About this task: The full set of entries below must be returned exactly as shown.

Stored records:
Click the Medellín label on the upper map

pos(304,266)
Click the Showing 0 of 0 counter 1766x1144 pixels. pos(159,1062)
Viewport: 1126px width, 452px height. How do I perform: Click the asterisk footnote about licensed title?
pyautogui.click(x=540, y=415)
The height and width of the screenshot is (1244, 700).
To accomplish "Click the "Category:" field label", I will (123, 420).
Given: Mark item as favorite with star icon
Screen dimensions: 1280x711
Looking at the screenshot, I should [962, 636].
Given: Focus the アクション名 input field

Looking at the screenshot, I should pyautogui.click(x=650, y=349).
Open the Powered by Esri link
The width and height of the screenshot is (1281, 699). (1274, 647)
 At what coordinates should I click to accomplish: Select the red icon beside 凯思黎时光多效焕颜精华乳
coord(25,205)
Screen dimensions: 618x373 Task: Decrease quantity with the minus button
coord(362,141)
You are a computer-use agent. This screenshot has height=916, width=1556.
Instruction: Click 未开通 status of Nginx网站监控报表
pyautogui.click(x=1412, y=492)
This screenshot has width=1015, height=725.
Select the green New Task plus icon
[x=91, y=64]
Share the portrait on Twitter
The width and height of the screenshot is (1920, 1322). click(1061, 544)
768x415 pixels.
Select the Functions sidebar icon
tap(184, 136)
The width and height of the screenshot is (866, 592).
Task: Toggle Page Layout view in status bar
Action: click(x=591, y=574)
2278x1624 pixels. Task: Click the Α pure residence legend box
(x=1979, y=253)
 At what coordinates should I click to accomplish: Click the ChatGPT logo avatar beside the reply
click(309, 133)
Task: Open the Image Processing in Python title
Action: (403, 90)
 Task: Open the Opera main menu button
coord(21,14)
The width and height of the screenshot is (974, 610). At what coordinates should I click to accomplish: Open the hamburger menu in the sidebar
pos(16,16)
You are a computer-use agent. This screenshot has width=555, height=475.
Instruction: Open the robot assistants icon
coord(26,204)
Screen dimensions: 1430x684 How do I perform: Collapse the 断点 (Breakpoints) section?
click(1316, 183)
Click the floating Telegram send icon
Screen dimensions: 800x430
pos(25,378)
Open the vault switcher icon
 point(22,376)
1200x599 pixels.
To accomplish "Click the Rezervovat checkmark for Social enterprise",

Result of this task:
Click the Medellín label on the upper map

pos(304,266)
Click the Showing 0 of 0 counter 1766x1144 pixels. pos(159,1062)
Viewport: 1126px width, 452px height. How do I perform: Click the asterisk footnote about licensed title?
pyautogui.click(x=540, y=415)
The height and width of the screenshot is (1244, 700).
To accomplish "Click the "Category:" field label", I will (123, 420).
Given: Mark item as favorite with star icon
Screen dimensions: 1280x711
Looking at the screenshot, I should [962, 636].
Given: Focus the アクション名 input field

Looking at the screenshot, I should pyautogui.click(x=650, y=349).
Open the Powered by Esri link
The width and height of the screenshot is (1281, 699). (1274, 647)
 At what coordinates should I click to accomplish: Select the red icon beside 凯思黎时光多效焕颜精华乳
coord(25,205)
Screen dimensions: 618x373 Task: Decrease quantity with the minus button
coord(362,141)
You are a computer-use agent. This screenshot has height=916, width=1556.
Instruction: Click 未开通 status of Nginx网站监控报表
pyautogui.click(x=1412, y=492)
This screenshot has width=1015, height=725.
Select the green New Task plus icon
[x=91, y=64]
Share the portrait on Twitter
The width and height of the screenshot is (1920, 1322). click(1061, 544)
768x415 pixels.
Select the Functions sidebar icon
tap(184, 136)
The width and height of the screenshot is (866, 592).
Task: Toggle Page Layout view in status bar
Action: click(x=591, y=574)
2278x1624 pixels. Task: Click the Α pure residence legend box
(x=1979, y=253)
 At what coordinates should I click to accomplish: Click the ChatGPT logo avatar beside the reply
click(309, 133)
Task: Open the Image Processing in Python title
Action: (403, 90)
 Task: Open the Opera main menu button
coord(21,14)
The width and height of the screenshot is (974, 610). At what coordinates should I click to accomplish: Open the hamburger menu in the sidebar
pos(16,16)
You are a computer-use agent. This screenshot has width=555, height=475.
Instruction: Open the robot assistants icon
coord(26,204)
Screen dimensions: 1430x684 How do I perform: Collapse the 断点 (Breakpoints) section?
click(1316, 183)
Click the floating Telegram send icon
Screen dimensions: 800x430
pos(25,378)
Open the vault switcher icon
 point(22,376)
1200x599 pixels.
To accomplish "Click the Rezervovat checkmark for Social enterprise",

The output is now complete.